Ojok Charles Osimbo
Charles originally joined Elephante because he liked the name. “But now, I want to get more knowledge of food production across a variety of departments so that when I open my hotel or restaurant or supermarket, I’ll know what to do.” The café is not run like a typical Ugandan restaurant either; their managers, Agnes and Ronald, are happy and easy-going, active in problem-solving, and guide the staff without threats or abuse. When someone makes a mistake on an order, they correct it and move on while continuing to hold the staff to high standards. In Charles’ opinion, other restaurants should adopt Elephante’s model of human resource management, and seeing it operate successfully, gives hope to the working community in Gulu.
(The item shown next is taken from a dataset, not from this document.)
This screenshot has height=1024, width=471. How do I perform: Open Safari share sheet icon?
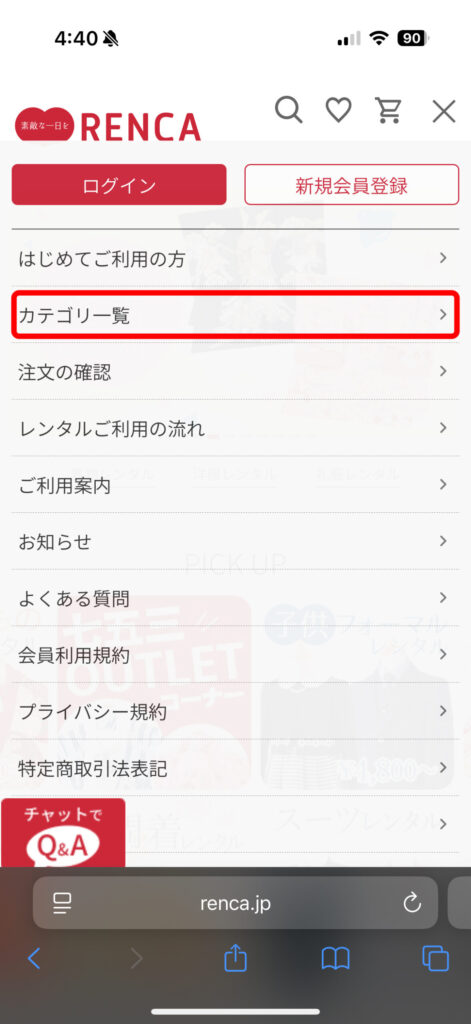point(235,958)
As an organization, Elephante is innovative in other ways too. “We provide social benefit to the community, like our program for kids living on the street,” he says proudly, referring to Elephante’s ongoing partnership with Hashtag Gulu.
In the café, making dishes from other cultures can challenge people’s lifestyles and mindsets, changing and revitalizing basic standards of living. Elephante’s value of creative and innovative food production is new for most people in northern Uganda. “For example, people here aren’t used to eating raw tomatoes, but salsa is a delicious food to eat,” he says matter-of-factly. “I like being in the kitchen and being part of that change.”